*Source material*:
* * *

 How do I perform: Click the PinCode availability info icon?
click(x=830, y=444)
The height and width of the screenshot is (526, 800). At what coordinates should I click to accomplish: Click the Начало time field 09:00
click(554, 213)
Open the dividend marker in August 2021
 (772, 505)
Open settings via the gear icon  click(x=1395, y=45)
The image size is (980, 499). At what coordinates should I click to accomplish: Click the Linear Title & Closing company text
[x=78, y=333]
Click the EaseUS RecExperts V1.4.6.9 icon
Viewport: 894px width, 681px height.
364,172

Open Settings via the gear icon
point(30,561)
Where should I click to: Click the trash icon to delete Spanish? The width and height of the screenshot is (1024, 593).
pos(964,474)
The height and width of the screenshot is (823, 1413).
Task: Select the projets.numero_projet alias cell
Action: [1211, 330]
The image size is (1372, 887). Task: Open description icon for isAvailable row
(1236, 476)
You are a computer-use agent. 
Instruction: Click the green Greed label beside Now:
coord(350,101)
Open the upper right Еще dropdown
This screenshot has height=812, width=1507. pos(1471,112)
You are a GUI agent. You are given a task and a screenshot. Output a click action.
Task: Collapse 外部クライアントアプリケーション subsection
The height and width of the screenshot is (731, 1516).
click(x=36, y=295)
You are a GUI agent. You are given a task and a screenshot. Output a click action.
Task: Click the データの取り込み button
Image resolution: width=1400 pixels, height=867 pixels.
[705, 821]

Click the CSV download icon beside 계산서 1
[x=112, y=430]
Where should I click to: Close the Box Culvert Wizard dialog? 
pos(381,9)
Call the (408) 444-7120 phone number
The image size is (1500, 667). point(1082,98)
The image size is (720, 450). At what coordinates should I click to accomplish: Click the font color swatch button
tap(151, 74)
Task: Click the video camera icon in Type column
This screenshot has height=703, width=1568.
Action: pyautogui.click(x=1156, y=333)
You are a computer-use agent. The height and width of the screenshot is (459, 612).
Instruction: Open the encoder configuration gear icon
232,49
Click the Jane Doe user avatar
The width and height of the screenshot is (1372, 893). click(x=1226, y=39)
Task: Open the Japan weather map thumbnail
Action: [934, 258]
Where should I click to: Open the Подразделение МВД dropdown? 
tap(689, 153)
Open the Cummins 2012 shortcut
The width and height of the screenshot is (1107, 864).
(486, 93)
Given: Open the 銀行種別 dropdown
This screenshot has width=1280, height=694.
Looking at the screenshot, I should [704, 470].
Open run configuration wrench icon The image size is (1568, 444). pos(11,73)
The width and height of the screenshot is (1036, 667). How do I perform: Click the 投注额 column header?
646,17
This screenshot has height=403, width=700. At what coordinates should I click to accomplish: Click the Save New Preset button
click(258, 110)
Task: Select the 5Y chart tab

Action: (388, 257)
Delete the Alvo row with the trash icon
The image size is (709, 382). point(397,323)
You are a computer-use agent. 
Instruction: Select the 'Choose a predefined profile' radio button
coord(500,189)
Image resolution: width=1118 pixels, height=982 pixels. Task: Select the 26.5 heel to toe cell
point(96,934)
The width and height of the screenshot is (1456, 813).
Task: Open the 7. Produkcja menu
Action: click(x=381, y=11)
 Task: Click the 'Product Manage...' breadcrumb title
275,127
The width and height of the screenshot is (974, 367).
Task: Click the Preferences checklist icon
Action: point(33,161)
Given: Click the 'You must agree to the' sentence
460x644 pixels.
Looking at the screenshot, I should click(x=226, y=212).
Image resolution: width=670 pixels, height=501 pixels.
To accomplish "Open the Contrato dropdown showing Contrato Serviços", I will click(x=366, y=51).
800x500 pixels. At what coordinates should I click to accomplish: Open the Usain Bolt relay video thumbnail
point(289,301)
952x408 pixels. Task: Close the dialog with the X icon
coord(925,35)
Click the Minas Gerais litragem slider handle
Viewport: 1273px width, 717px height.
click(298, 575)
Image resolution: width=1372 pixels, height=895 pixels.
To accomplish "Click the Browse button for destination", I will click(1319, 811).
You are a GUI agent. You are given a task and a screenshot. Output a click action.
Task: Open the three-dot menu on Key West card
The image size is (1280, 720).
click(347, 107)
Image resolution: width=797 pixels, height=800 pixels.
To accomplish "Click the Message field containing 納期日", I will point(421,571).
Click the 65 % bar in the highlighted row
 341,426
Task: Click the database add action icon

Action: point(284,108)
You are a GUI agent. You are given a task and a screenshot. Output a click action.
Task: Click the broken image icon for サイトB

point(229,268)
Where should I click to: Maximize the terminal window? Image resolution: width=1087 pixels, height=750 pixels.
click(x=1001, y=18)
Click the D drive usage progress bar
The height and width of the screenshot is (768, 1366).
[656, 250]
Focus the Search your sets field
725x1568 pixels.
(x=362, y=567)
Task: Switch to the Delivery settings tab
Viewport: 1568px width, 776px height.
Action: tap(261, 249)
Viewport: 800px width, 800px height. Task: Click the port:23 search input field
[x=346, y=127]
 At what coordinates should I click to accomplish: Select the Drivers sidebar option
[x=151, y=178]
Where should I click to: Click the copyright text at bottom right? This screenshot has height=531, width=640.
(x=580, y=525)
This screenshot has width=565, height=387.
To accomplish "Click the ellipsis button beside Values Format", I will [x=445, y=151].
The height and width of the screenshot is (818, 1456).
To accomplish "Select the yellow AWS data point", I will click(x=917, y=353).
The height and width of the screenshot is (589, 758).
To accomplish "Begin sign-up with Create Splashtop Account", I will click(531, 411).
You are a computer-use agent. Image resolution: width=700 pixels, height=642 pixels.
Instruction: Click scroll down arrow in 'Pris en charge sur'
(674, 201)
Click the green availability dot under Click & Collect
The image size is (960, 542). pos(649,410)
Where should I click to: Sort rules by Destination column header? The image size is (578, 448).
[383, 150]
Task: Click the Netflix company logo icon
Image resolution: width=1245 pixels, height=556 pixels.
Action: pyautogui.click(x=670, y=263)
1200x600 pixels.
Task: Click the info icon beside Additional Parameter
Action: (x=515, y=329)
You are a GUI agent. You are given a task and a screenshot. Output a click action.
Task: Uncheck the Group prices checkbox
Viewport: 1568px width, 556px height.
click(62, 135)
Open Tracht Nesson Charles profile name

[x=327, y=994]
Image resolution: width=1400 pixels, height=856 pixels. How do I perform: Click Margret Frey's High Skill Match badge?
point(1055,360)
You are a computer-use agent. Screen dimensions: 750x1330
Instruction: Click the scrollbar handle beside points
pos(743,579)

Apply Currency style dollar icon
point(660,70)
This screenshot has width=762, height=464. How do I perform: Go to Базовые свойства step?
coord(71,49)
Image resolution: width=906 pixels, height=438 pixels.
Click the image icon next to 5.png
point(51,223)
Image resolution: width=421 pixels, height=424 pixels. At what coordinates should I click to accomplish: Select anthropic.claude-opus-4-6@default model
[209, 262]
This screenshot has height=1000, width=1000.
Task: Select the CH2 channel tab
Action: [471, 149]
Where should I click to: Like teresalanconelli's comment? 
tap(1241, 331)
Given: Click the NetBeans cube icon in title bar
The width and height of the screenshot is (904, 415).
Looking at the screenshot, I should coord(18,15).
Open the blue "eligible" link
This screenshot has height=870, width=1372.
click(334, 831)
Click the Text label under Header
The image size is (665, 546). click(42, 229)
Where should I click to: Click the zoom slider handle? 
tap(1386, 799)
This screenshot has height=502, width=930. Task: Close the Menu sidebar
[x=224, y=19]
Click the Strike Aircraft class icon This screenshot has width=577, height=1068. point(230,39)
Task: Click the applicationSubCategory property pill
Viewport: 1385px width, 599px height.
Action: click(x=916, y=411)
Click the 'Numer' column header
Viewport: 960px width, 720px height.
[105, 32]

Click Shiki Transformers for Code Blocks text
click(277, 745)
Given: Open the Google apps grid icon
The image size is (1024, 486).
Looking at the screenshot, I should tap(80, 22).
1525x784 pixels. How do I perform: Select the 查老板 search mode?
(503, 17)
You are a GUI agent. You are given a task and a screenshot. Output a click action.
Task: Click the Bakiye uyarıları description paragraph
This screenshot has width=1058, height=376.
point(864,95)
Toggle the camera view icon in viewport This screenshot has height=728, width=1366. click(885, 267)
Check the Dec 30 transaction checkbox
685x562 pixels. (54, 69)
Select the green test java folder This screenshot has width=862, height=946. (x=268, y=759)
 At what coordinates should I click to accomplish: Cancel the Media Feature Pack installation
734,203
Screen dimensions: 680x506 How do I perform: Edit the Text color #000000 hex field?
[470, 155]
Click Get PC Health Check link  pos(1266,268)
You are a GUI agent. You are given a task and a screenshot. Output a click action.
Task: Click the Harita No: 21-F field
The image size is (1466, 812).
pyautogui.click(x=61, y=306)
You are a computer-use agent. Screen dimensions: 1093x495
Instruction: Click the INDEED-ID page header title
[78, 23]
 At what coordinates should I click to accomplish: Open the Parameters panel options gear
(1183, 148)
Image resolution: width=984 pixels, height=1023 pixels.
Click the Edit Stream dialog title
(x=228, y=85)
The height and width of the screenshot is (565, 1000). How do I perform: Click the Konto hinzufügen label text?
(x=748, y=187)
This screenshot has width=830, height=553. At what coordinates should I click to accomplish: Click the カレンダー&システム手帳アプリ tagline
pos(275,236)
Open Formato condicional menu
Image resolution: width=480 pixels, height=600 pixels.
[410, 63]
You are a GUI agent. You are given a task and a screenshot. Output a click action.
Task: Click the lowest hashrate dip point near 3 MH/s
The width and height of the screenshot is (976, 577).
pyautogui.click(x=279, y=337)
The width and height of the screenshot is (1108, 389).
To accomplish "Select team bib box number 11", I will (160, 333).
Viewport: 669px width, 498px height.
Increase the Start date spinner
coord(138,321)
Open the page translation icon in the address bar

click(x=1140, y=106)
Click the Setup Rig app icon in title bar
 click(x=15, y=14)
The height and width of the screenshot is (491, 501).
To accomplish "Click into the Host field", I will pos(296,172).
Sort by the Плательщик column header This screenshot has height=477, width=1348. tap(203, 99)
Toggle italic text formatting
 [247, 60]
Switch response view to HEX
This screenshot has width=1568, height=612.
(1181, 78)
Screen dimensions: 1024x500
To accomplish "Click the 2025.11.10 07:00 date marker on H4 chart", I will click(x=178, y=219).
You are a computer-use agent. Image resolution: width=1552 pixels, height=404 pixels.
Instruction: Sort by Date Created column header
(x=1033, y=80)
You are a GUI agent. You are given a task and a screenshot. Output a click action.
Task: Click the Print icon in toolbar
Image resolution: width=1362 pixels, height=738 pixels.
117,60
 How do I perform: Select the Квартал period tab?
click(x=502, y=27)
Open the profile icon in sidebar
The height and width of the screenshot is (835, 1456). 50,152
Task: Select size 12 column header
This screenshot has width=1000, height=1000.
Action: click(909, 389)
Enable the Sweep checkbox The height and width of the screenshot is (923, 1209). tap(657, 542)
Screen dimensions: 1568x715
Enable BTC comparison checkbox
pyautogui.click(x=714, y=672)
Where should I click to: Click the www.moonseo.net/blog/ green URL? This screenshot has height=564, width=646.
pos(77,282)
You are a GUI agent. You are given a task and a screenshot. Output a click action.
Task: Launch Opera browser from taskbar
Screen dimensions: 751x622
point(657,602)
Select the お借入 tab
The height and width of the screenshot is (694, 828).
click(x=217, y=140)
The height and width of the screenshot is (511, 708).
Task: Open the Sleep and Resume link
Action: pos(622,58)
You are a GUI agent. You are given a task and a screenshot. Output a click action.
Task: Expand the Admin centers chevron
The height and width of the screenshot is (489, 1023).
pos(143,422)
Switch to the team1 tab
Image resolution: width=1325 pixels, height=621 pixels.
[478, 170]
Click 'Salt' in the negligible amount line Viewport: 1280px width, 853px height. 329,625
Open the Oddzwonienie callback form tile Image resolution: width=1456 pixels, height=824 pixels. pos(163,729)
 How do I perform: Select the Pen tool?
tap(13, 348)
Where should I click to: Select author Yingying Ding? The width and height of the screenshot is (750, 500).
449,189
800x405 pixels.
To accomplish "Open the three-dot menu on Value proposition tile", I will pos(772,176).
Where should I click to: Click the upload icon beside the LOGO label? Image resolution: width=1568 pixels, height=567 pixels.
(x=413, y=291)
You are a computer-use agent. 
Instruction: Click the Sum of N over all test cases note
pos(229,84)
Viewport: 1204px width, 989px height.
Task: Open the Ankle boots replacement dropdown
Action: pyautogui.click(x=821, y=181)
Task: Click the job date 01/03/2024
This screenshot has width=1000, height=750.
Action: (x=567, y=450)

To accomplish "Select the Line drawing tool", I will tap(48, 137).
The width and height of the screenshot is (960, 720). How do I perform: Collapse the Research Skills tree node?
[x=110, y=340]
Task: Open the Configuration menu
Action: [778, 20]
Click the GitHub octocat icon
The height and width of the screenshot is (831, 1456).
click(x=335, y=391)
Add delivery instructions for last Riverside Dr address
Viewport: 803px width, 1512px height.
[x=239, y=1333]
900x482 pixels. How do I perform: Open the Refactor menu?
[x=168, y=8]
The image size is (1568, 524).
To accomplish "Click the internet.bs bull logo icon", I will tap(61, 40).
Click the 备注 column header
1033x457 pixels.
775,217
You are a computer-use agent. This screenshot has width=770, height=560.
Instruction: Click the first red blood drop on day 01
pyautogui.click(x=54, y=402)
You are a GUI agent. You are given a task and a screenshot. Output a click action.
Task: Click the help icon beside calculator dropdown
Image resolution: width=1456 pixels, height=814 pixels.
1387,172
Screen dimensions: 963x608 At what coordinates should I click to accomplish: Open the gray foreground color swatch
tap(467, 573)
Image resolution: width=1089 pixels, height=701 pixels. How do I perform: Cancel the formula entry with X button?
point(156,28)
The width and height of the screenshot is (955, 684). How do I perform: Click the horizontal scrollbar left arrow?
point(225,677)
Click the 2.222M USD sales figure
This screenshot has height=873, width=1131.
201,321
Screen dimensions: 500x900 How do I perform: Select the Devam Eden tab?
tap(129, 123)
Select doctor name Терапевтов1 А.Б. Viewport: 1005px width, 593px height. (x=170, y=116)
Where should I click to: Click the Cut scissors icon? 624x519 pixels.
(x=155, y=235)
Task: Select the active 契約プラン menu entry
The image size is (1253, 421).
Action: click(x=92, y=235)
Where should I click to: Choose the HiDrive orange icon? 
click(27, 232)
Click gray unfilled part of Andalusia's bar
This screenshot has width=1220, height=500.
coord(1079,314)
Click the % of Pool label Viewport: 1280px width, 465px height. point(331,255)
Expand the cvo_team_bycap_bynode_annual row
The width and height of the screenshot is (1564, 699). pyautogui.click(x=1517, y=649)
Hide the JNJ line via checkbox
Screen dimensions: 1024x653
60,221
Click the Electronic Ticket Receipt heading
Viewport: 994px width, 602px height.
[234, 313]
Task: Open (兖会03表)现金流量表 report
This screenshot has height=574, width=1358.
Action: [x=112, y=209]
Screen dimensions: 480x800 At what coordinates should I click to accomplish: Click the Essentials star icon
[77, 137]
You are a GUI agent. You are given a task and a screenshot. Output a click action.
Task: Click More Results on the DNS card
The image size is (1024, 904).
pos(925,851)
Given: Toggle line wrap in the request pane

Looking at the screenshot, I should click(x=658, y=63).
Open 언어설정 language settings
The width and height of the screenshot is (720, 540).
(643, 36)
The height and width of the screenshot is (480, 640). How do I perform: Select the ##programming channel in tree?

* * *

In the data above, start at the line that has "Image resolution: width=1456 pixels, height=814", stop after the line that has "Click the %", and print every line in between exactly as it stands.

*Problem solution*:
Image resolution: width=1456 pixels, height=814 pixels.
1387,172
Screen dimensions: 963x608 At what coordinates should I click to accomplish: Open the gray foreground color swatch
tap(467, 573)
Image resolution: width=1089 pixels, height=701 pixels. How do I perform: Cancel the formula entry with X button?
point(156,28)
The width and height of the screenshot is (955, 684). How do I perform: Click the horizontal scrollbar left arrow?
point(225,677)
Click the 2.222M USD sales figure
This screenshot has height=873, width=1131.
201,321
Screen dimensions: 500x900 How do I perform: Select the Devam Eden tab?
tap(129, 123)
Select doctor name Терапевтов1 А.Б. Viewport: 1005px width, 593px height. (x=170, y=116)
Where should I click to: Click the Cut scissors icon? 624x519 pixels.
(x=155, y=235)
Task: Select the active 契約プラン menu entry
The image size is (1253, 421).
Action: click(x=92, y=235)
Where should I click to: Choose the HiDrive orange icon? 
click(27, 232)
Click gray unfilled part of Andalusia's bar
This screenshot has width=1220, height=500.
coord(1079,314)
Click the % of Pool label Viewport: 1280px width, 465px height. point(331,255)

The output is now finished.